━━━ Provided data ━━━
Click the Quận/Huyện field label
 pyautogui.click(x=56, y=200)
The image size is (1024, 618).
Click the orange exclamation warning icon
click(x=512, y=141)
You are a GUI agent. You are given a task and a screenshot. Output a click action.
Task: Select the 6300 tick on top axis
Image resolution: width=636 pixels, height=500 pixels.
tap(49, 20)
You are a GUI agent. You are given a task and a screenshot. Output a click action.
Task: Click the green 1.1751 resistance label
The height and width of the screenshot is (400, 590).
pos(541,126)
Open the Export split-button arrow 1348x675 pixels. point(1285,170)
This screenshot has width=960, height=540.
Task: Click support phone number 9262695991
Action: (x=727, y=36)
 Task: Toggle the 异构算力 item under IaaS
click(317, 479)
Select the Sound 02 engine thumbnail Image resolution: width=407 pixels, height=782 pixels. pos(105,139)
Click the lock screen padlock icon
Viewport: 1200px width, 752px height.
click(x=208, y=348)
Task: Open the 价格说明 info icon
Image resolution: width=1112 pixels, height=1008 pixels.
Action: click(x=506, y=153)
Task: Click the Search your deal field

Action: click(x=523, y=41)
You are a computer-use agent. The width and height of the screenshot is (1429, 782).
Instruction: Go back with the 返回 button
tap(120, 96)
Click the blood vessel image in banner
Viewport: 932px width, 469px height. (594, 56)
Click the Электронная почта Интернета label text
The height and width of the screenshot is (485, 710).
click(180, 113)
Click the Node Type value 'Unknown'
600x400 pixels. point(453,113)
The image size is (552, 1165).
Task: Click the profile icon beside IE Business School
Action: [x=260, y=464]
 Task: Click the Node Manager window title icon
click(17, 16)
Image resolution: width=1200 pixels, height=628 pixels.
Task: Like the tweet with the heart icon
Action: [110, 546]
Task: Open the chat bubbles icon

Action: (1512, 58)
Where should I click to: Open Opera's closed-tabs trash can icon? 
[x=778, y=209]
━━━
## What is needed
All that is wanted is an exact copy of the lines above from the one with "Open the Export" through the one with "Click the Электронная", with both ends included.

## Finished task
Open the Export split-button arrow 1348x675 pixels. point(1285,170)
This screenshot has width=960, height=540.
Task: Click support phone number 9262695991
Action: (x=727, y=36)
 Task: Toggle the 异构算力 item under IaaS
click(317, 479)
Select the Sound 02 engine thumbnail Image resolution: width=407 pixels, height=782 pixels. pos(105,139)
Click the lock screen padlock icon
Viewport: 1200px width, 752px height.
click(x=208, y=348)
Task: Open the 价格说明 info icon
Image resolution: width=1112 pixels, height=1008 pixels.
Action: click(x=506, y=153)
Task: Click the Search your deal field

Action: click(x=523, y=41)
You are a computer-use agent. The width and height of the screenshot is (1429, 782).
Instruction: Go back with the 返回 button
tap(120, 96)
Click the blood vessel image in banner
Viewport: 932px width, 469px height. (594, 56)
Click the Электронная почта Интернета label text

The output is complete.